### TEXT BLOCK
^^^^
WASHINGTON, Nov 14: The US economy quite possibly will shrink again in the current fourth quarter, a senior US Treasury official said on Tuesday, but should resume growth in 2002, gaining momentum as the year wears on.
The senior official was speaking to reporters in advance of a weekend meeting in Ottawa of the Group of 20 nations — set up to promote growth and stability after the Asian economic crisis of the late 1990s. There also will be a meeting of the International Monetary Fund’s policymaking committee that sets an agenda for the global lender for the next six months.
Meeting participants in the meeting will tackle ways to tighten global tracking of funds used for terrorism as well as how to promote expansion member countries’ economies after the blow to global confidence from the Sept 11, attacks.
The Ottawa meetings, which end Sunday, are expected to draw thousands of protesters, according to protest organizers. But security will be ultra-tight after the attacks on New York and Washington while some sizzle may have gone out of the protest movement amid the shock that reverberated around the globe.
^^^^
### PROVIDED MATERIAL
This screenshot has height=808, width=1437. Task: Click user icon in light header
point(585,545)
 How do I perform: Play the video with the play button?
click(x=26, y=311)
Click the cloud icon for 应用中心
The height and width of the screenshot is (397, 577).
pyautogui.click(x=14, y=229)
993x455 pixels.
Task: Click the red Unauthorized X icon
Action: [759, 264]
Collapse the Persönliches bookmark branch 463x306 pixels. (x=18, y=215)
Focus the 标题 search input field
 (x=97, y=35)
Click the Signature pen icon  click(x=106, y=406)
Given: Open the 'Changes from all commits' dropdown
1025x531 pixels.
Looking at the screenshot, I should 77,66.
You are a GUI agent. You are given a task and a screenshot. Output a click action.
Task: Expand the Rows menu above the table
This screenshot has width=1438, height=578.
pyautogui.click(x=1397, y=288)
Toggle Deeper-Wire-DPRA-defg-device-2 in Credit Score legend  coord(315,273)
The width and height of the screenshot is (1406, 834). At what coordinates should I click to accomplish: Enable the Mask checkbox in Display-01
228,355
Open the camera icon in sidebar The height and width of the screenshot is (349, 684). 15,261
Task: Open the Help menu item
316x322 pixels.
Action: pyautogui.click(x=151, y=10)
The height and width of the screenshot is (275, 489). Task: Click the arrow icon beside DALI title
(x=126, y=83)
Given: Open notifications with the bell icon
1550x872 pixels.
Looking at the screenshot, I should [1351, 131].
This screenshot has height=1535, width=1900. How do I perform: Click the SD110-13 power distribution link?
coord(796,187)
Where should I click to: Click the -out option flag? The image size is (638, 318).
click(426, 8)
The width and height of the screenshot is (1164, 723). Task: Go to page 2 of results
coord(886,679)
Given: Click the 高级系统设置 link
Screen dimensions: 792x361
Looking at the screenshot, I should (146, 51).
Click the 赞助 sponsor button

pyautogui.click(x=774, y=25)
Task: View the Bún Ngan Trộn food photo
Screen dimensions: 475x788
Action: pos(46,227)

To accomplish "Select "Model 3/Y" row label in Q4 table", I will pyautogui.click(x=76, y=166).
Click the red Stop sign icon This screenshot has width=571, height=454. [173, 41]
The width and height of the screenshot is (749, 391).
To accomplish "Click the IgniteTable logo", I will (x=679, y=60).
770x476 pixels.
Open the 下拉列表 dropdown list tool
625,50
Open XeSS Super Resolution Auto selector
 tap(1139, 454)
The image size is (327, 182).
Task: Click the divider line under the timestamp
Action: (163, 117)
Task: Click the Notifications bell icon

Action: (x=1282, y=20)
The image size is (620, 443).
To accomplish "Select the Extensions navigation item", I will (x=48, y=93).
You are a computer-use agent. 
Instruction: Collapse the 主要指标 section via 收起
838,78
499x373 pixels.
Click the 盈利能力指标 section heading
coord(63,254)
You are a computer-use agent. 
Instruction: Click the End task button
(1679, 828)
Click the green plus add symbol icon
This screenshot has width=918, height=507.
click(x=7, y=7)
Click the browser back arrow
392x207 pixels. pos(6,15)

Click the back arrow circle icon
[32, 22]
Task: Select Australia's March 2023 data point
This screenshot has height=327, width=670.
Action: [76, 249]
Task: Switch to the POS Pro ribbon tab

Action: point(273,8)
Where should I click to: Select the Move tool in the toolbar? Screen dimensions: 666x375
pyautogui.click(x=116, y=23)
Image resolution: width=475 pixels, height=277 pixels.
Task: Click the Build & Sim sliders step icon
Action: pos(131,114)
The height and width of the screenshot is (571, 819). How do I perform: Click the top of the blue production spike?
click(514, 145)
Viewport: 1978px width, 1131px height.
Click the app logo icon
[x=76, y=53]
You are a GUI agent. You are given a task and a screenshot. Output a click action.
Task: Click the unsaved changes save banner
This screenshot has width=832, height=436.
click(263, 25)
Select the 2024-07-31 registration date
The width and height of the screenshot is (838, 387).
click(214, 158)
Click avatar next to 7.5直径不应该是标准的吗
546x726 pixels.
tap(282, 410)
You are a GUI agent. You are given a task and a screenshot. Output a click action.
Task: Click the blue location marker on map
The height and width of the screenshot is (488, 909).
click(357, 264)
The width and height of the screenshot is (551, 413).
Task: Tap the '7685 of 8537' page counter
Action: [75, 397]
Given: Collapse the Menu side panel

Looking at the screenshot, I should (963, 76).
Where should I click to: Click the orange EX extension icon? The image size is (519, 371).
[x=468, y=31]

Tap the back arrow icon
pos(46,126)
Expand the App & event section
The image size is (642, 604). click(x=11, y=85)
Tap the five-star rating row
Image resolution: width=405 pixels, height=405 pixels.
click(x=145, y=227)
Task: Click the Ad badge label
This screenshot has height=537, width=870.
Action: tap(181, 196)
^^^^
### SHORT PROBLEM
Repeat the passage of the economy report word for word, from "WASHINGTON, Nov 14: The" up to and including "Sept 11, attacks.". The rows play no part in the work here.

### SOLUTION FOR THIS PROBLEM
WASHINGTON, Nov 14: The US economy quite possibly will shrink again in the current fourth quarter, a senior US Treasury official said on Tuesday, but should resume growth in 2002, gaining momentum as the year wears on.
The senior official was speaking to reporters in advance of a weekend meeting in Ottawa of the Group of 20 nations — set up to promote growth and stability after the Asian economic crisis of the late 1990s. There also will be a meeting of the International Monetary Fund’s policymaking committee that sets an agenda for the global lender for the next six months.
Meeting participants in the meeting will tackle ways to tighten global tracking of funds used for terrorism as well as how to promote expansion member countries’ economies after the blow to global confidence from the Sept 11, attacks.